Speaker
Description
The high instantaneous luminosity of the LHC leads to multiple proton-proton interactions in the same or nearby bunch crossings (pileup). With the planned increasing instantaneous luminosity in the LHC's future runs, precise identification of individual particles produced from the hard scattering against pileup becomes crucial as this can significantly improve the performance of many physics observables. Thanks to the excellent performance of the tracking detector and reconstruction algorithm, most of the charged particles from the hard scattering and pileup can be correctly distinguished, while for neutral particles this remains uncertain. Studies have been performed for applying machine learning techniques in pileup mitigation tasks, but most of them rely on the accurate labels of neutral particles, which is hard to retrieve in full simulations and real data.
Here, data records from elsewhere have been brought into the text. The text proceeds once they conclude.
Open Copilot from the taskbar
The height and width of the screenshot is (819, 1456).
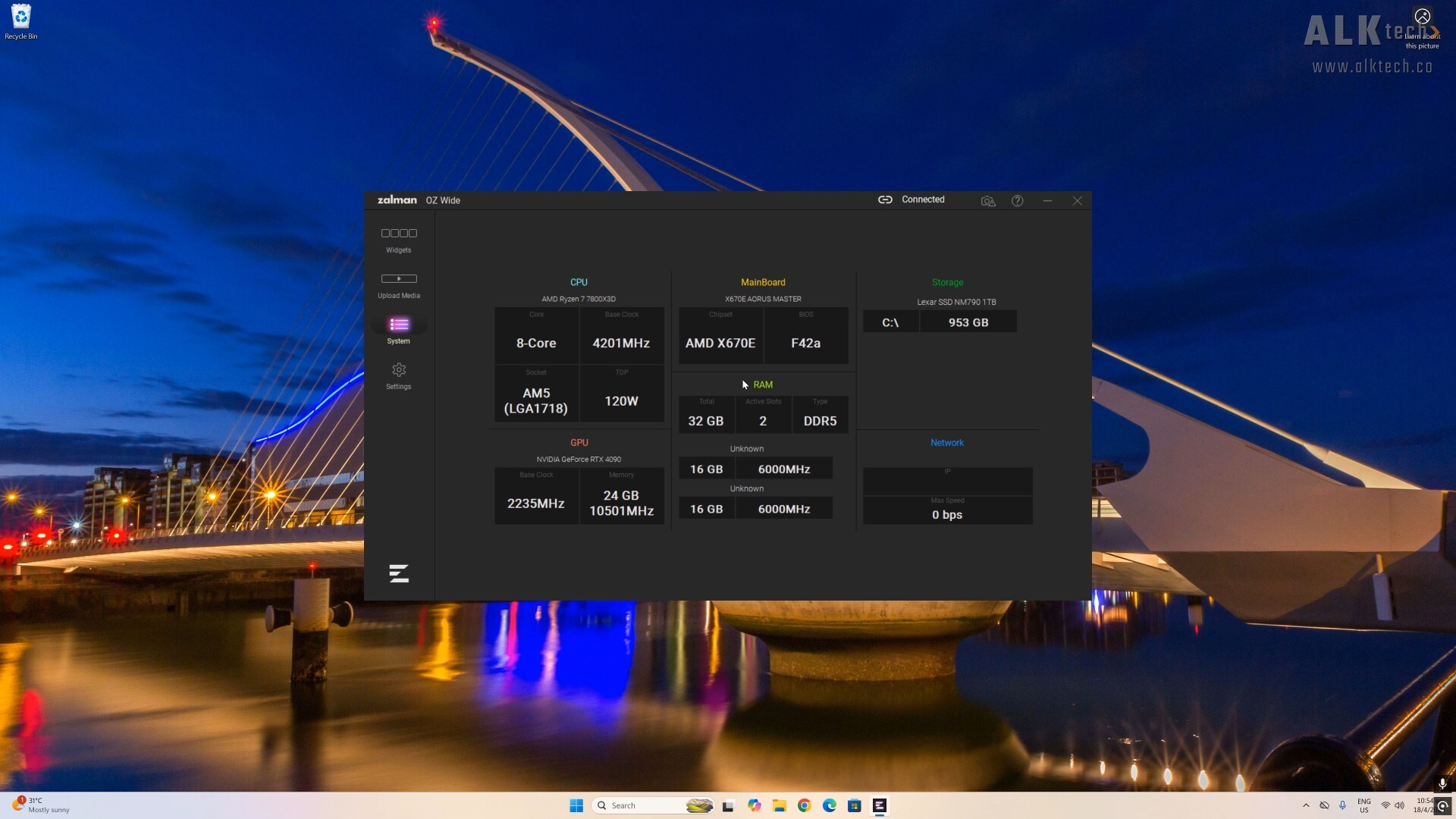755,805
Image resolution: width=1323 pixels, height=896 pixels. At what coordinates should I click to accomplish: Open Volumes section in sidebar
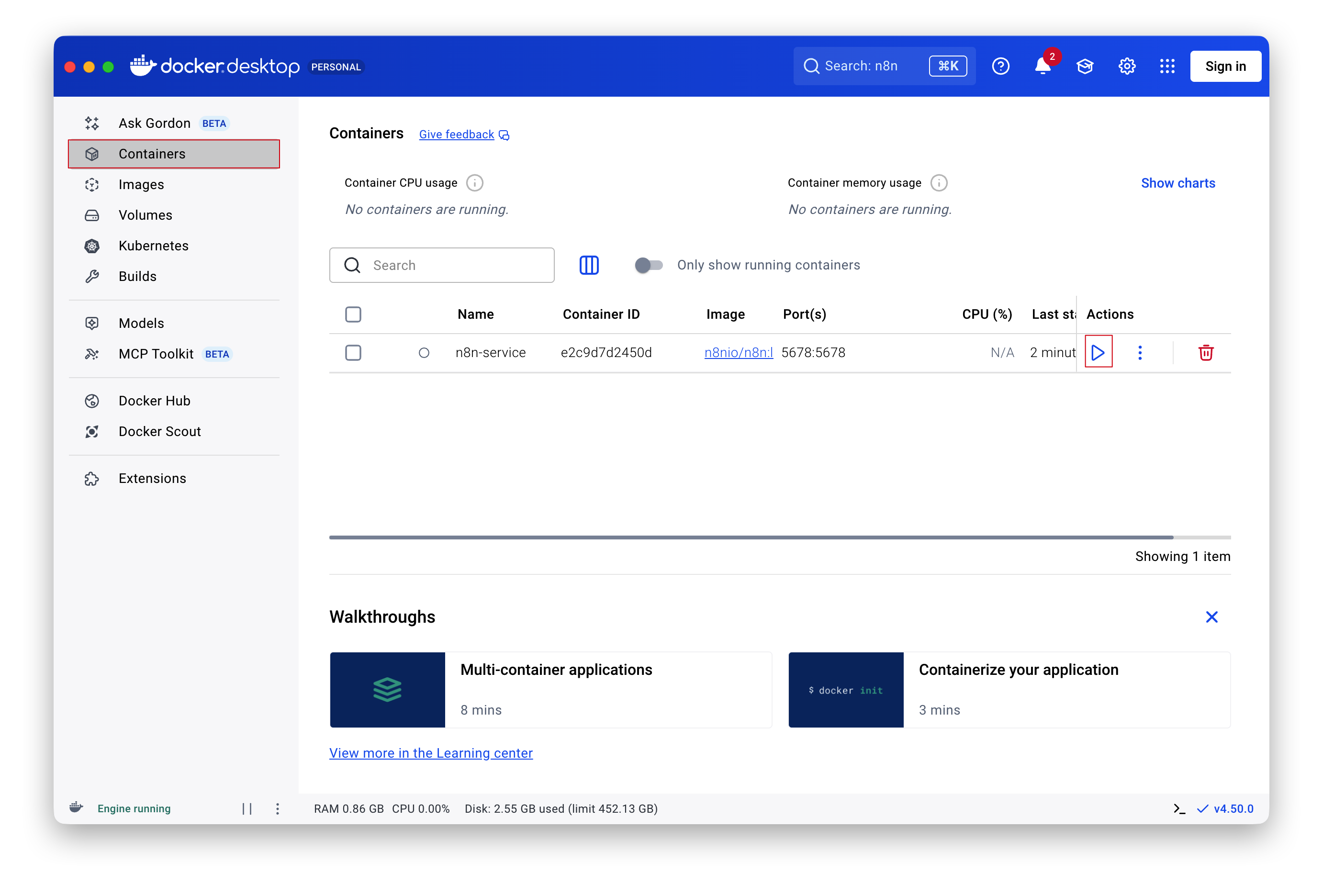145,215
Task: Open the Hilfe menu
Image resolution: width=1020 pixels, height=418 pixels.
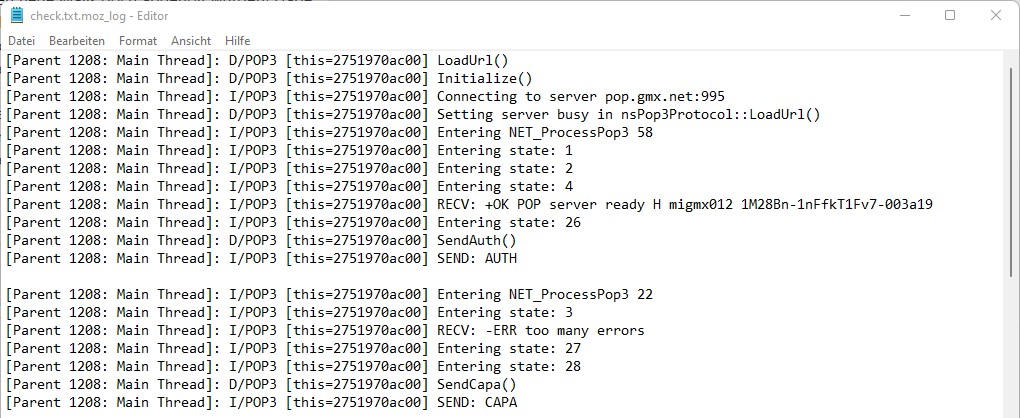Action: click(x=237, y=41)
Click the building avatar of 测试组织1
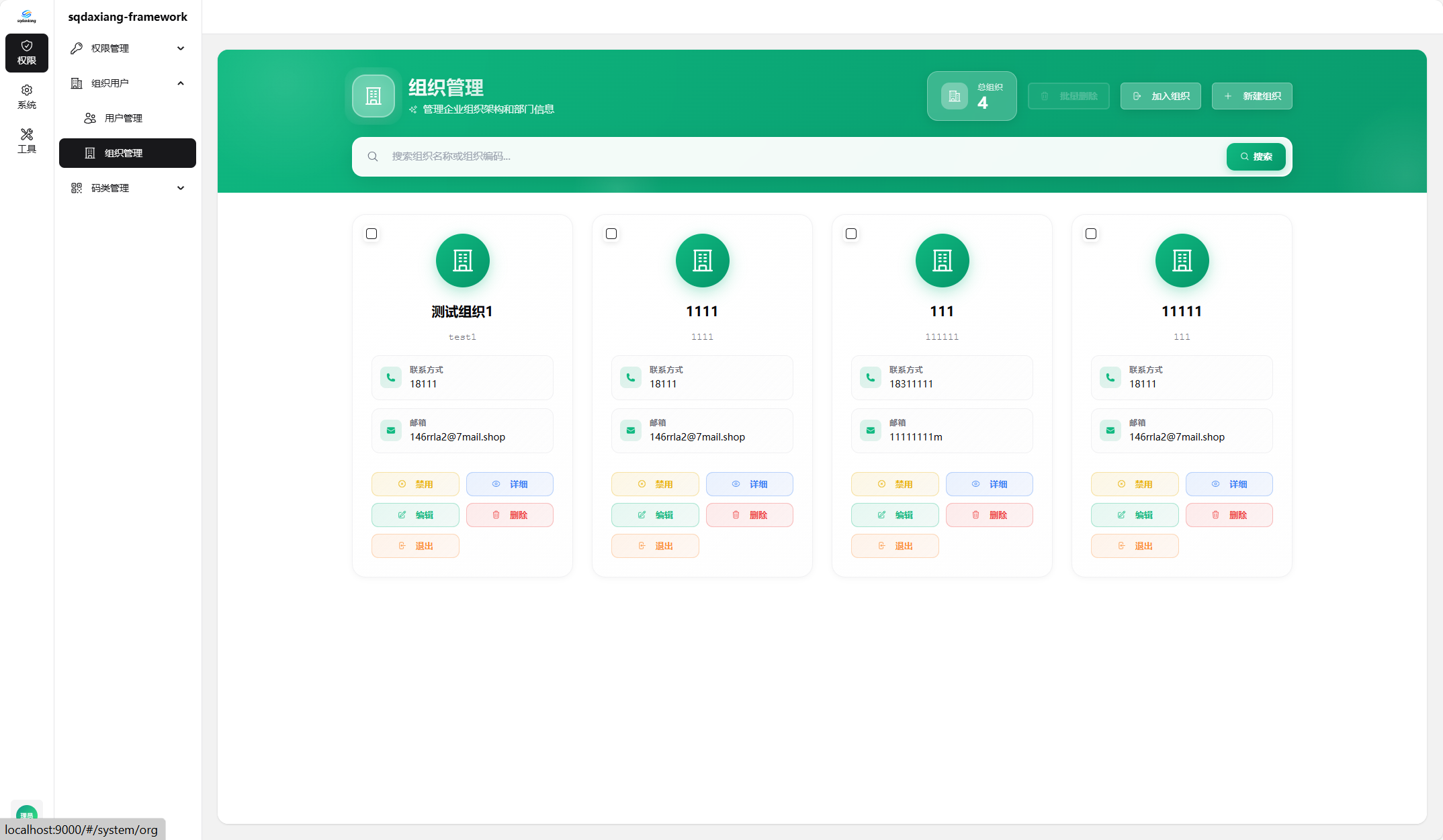 (x=462, y=261)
This talk presents a study of applying Graph Neural Network (GNN) for pileup per particle identification. A semi-supervised machine learning approach is used and the GNN is trained exclusively on the charged particles, whose labels can be determined in the real data without relying on any ground truth information from simulation. The post-training model is then inferred on neutral particles to identify if each of them is produced from pileup. The effectiveness of this approach is validated in the simulation of different physics processes under different pileup conditions, at the particle level and the event level with jet observables and missing transverse momentum. The performance is similar to fully supervised training, consistently better than widely-used domain algorithms such as PUPPI.